Details on the 22/07/2019 incident and how we are fixing this for the future
On July 22th, Crisp experienced infrastructure issues caused hardware failures with our provider DigitalOcean. We wanted to be transparent about the technical cause of this incident.
On July 22th, Crisp experienced infrastructure issues caused hardware failures with our provider DigitalOcean. Those hardware failures produced a series of events causing two downtimes lasting each approximately 30 minutes.
We wanted to be transparent about the technical cause of this incident and how we are hardening things for the future, to prevent things like that from happening.
A basic introduction to the Crisp Infrastructure
Crisp relies on a micro-service architecture hosted at DigitalOcean. Crisp relies on 60 different servers and most are located in Amsterdam, The Netherlands. Crisp also relies on Cloudflare as a top-level proxy and CDN. Both those providers never (ever!) failed us over the last 3 years.
To be simple, a micro-service architecture is a server design where all the features are divided into multiple simple specialized components. As seen on our status page, those services are replicated to scale more and handle failures better. The micro-services are designed around Crisp features. Some handle notifications, other messages, emails, plugins, helpdesk, contacts, etc. If a single micro-service runtime breaks, Crisp is still up.
Here is a (very) simplified version of the Crisp Architecture:
As seen in this schema, micro-services are publishing tasks (message sent/received) using the Queue, and Databases storing/retrieving information using databases.
These components are important to make Crisp running properly.
Of course, our system were designed to handle some failures:
- If the Queue, is not running properly, the systems are stacking their events (like messages) locally, and then it's unstacked once it's up again. If the downtime is too long (like 5 minutes), we can easily create a fresh new queue server and all the events will start to be unstacked again (ie. traffic would be re-routed).
- In case of a failure databases like on MySQL or MongoDB, we have a cache layer so you can still access your dashboard and send/receive messages. The messages are then stored later.

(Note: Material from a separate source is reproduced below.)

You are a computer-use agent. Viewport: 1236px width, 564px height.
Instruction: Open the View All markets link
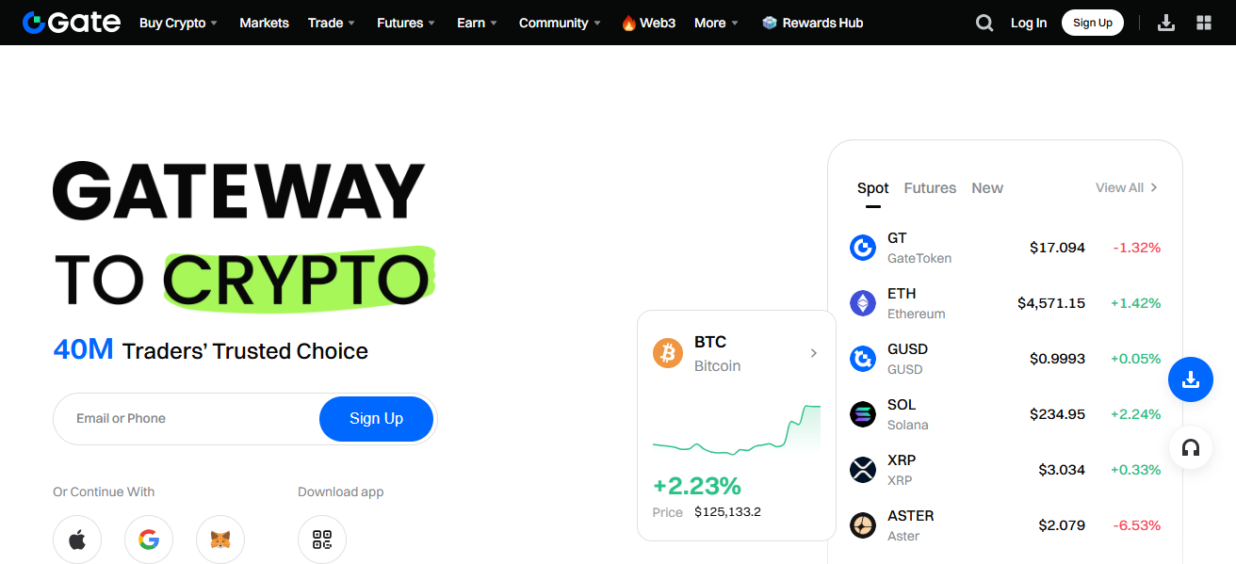(1127, 188)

- Redis and SSDB are very similar databases. These databases are designed to store temporary data, for caching or tokens. The major issue with those databases is these are designed to be fast and can't be easily clustered. As these systems can't be easily replicated/shared, the strategy in case of failure is to create a fresh new server and then to migrate the data in few minutes.
So what happened?
13:14 UTC: SSDB is gone
Our team received a monitoring alert as soon as the problem appeared at 13:14 UTC (15:14 local time), caught by our open-source Vigil monitoring system (which we built for Crisp).

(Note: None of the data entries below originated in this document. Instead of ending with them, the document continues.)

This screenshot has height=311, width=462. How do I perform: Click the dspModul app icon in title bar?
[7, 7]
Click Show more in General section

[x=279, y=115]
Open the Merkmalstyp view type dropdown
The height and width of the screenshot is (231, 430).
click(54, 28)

In case of detected failed system, we receive an immediate alert on Slack (which the whole team is notified of). If the outage is still occuring 5 minutes afterwards, the alert is elevated to critical, and dedicated GSM phones start ringing all around (or waking us up at night).
Quickly, we found the impacted host and discovered that this server was hosting SSDB.
We immediately contacted DigitalOcean who was unaware of the situation, by creating a ticket. As their support team was unresponsive, we contacted them on Twitter as well.
Their team informed us of about the issue at 13:34 UTC (20 minutes later).
Thanks for that info. Our engineers are currently investigating issues on that Droplet's host hypervisor.
The backup plan
Meanwhile, we followed the strategy explained in the introduction. We started to deploy a new server using a backup a few minutes after the initial incident.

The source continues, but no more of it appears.